* _Work instructions_: Print, word for word, only the lines from the one with "Clear the Currency field selection" down to the last line of the listing below; no pictures.

○ ○ ○

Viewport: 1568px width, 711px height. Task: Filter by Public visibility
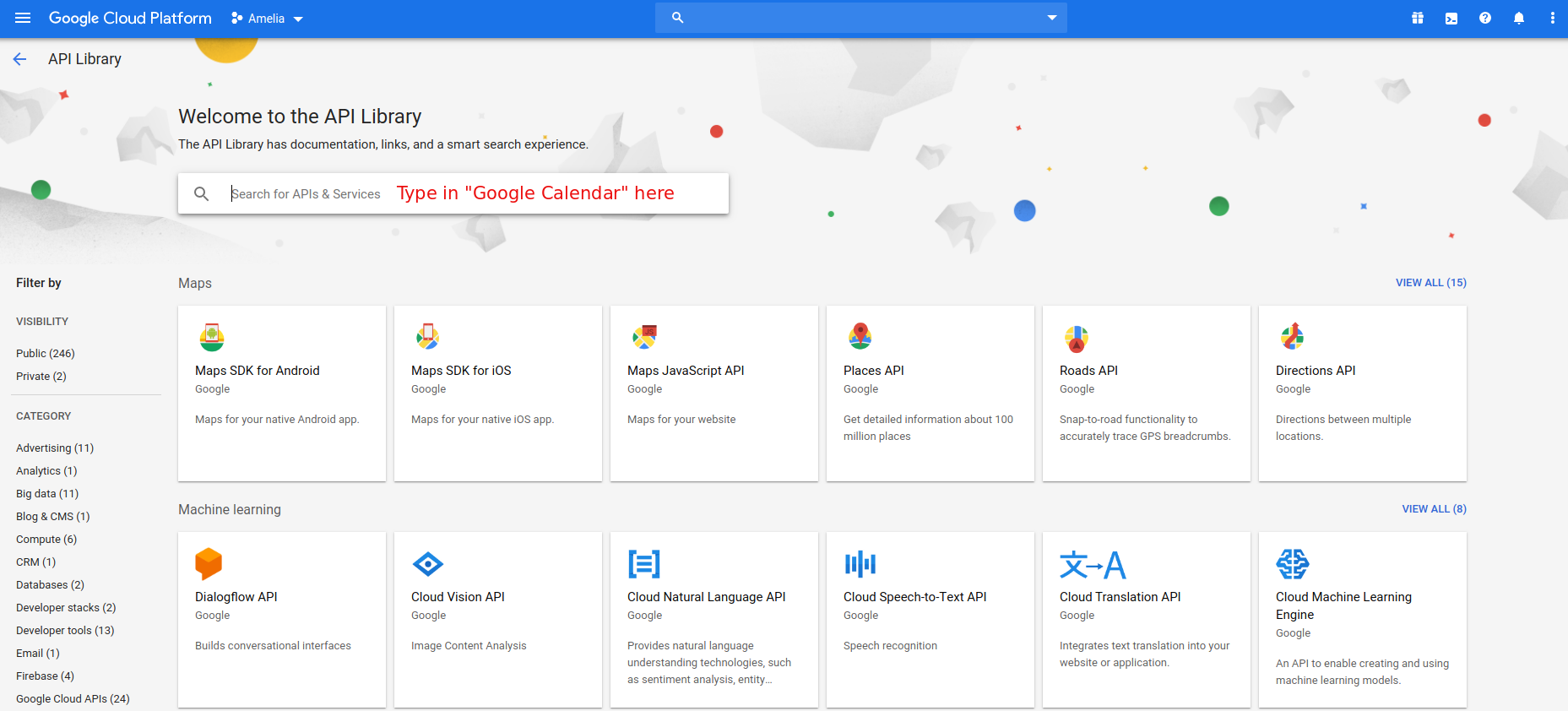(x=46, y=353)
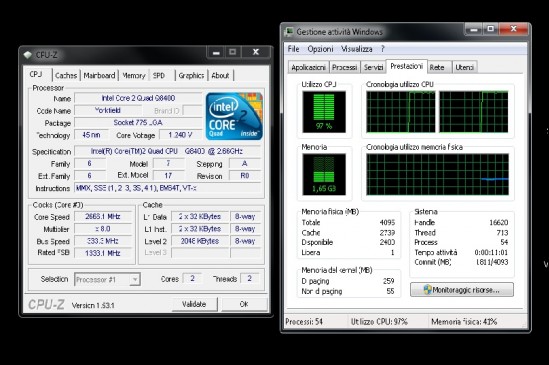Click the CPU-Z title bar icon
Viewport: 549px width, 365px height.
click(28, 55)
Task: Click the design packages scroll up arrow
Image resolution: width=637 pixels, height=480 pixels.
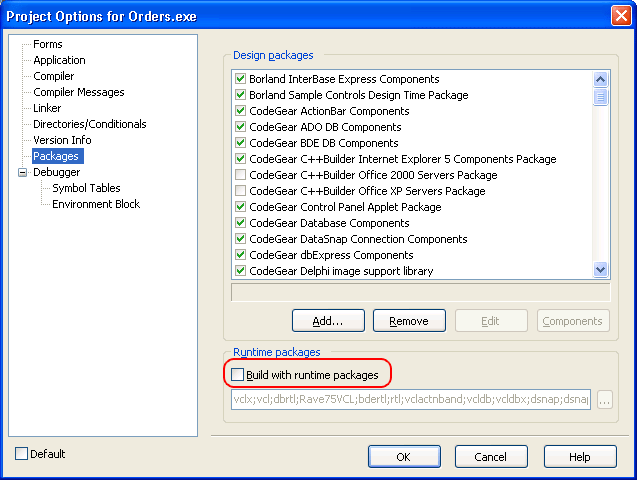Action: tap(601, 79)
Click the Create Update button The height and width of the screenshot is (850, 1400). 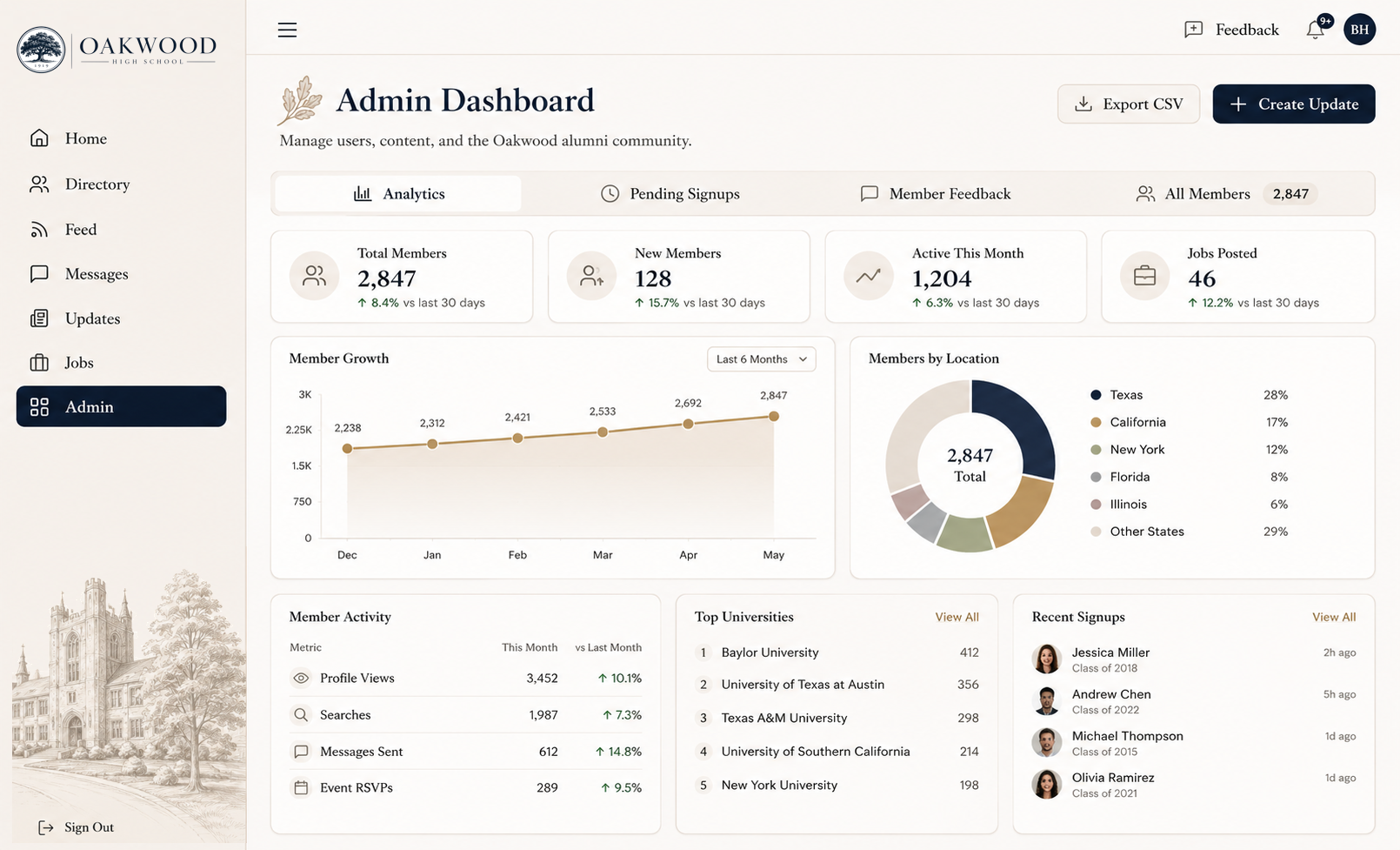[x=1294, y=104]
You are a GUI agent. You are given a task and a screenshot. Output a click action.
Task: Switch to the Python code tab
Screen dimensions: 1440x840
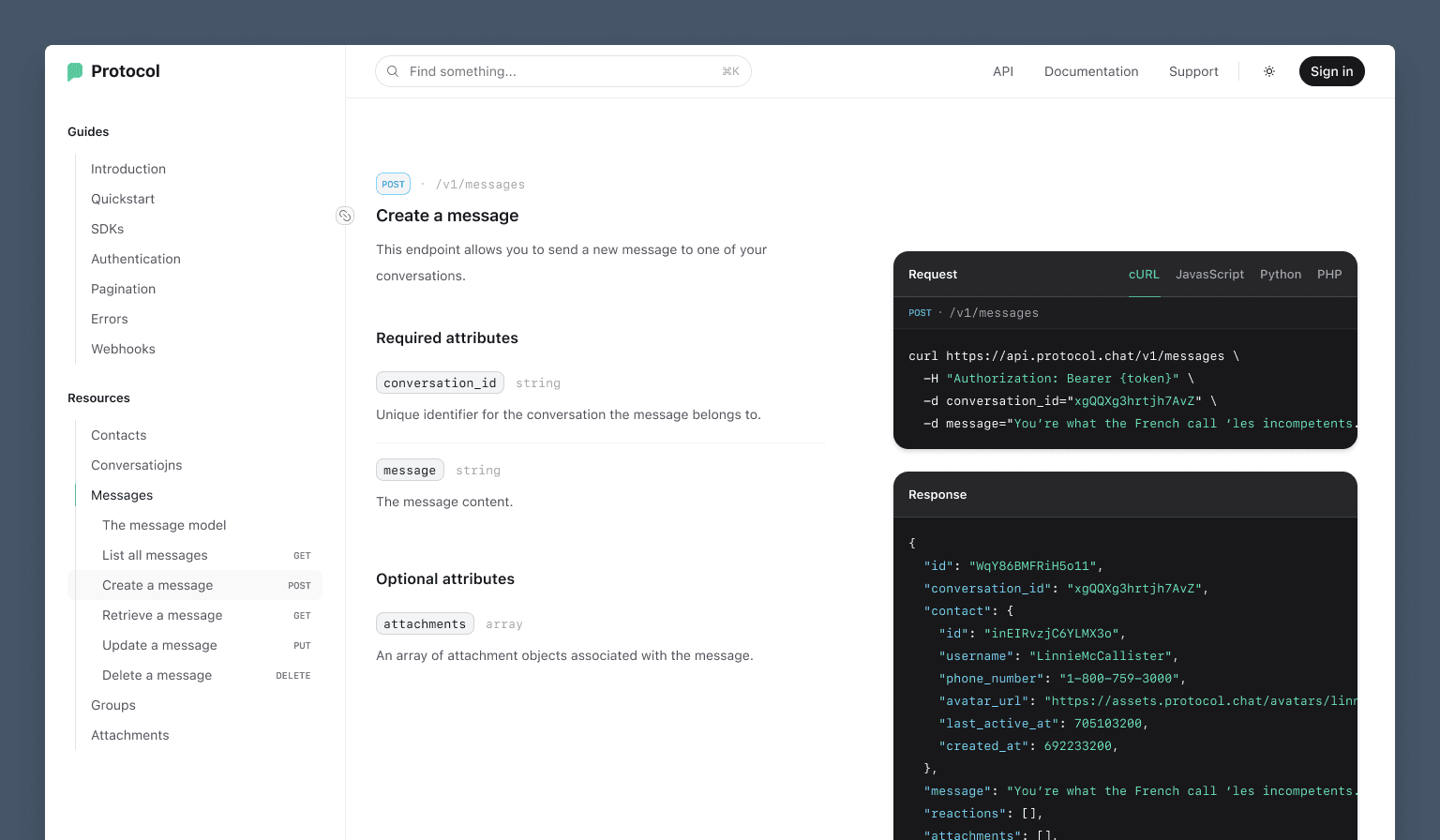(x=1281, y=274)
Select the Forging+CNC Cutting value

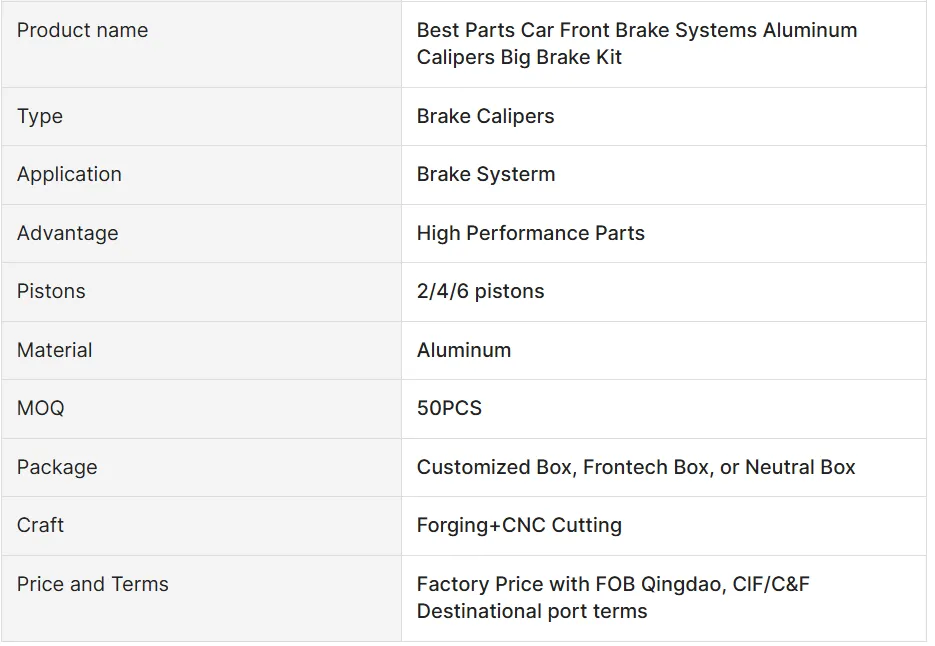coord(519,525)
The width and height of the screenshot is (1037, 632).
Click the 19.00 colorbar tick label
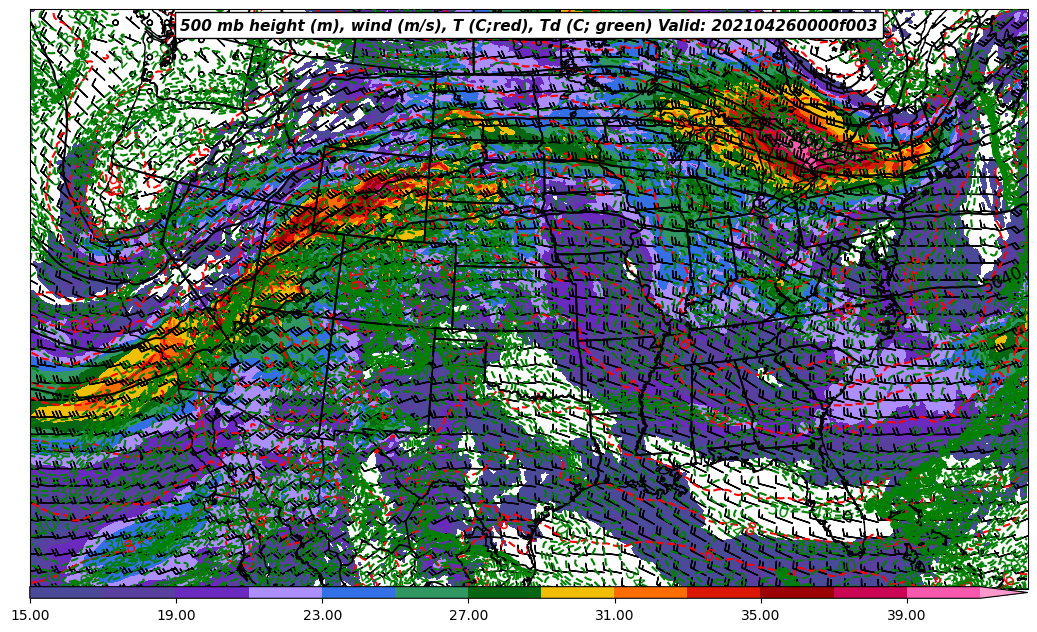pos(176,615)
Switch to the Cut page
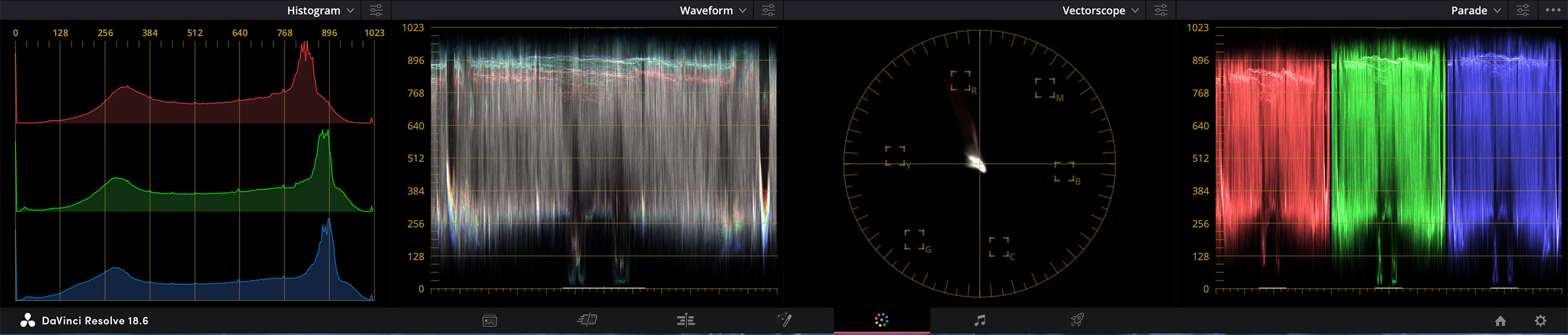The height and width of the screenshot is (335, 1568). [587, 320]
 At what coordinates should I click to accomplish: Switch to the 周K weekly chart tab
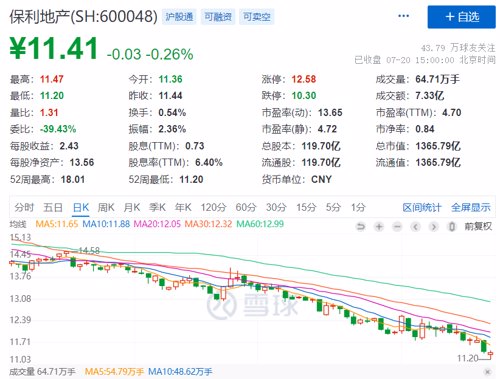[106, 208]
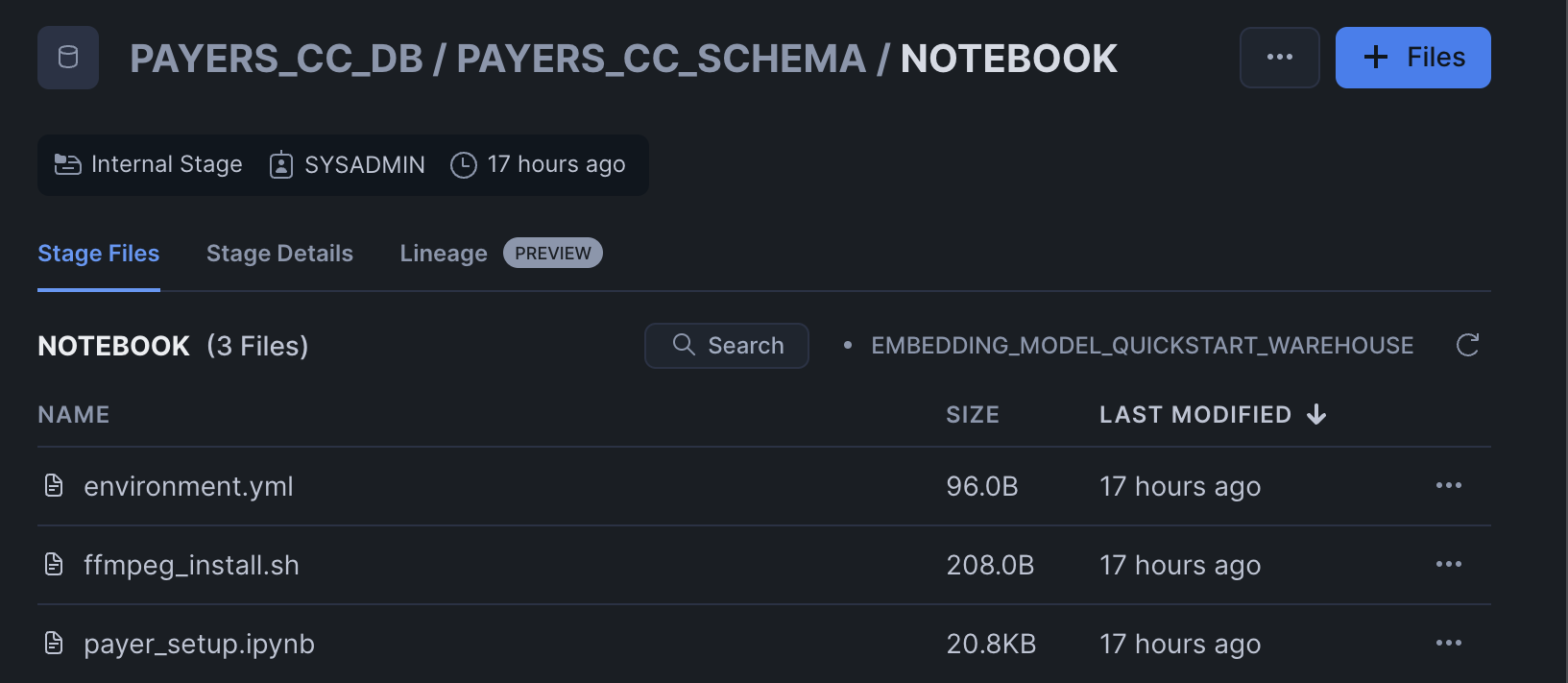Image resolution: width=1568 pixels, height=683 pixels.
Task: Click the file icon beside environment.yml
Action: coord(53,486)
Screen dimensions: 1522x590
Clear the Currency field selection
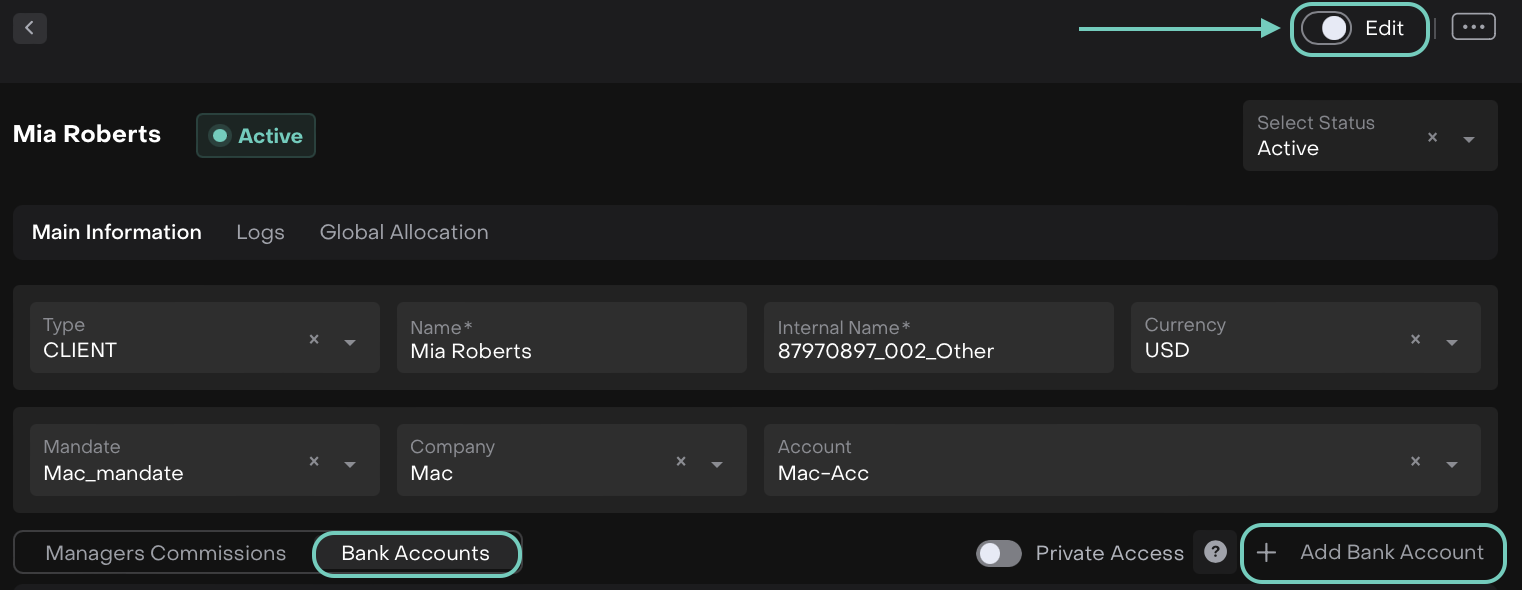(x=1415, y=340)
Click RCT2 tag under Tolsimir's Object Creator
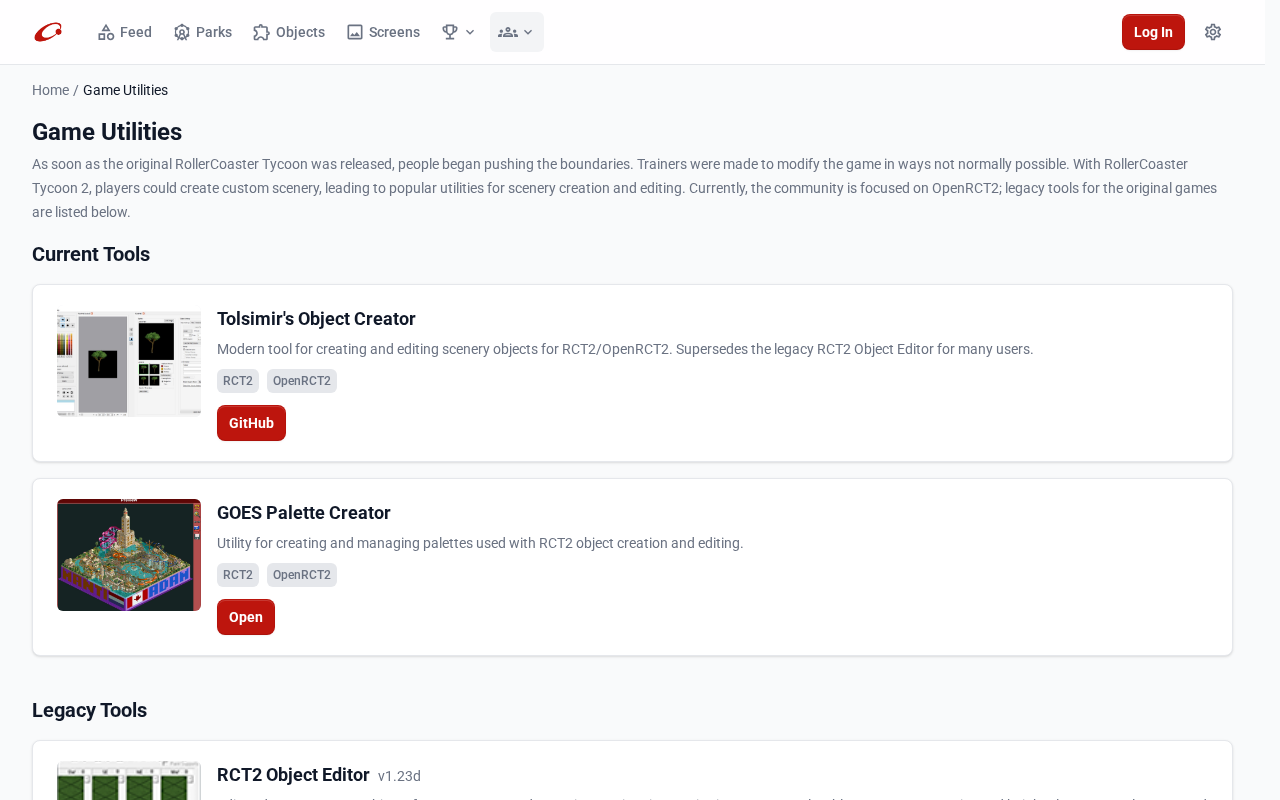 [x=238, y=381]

○ ○ ○

* _Solution to this exercise_:
Clear the Currency field selection
(x=1415, y=340)
Click RCT2 tag under Tolsimir's Object Creator
 [x=238, y=381]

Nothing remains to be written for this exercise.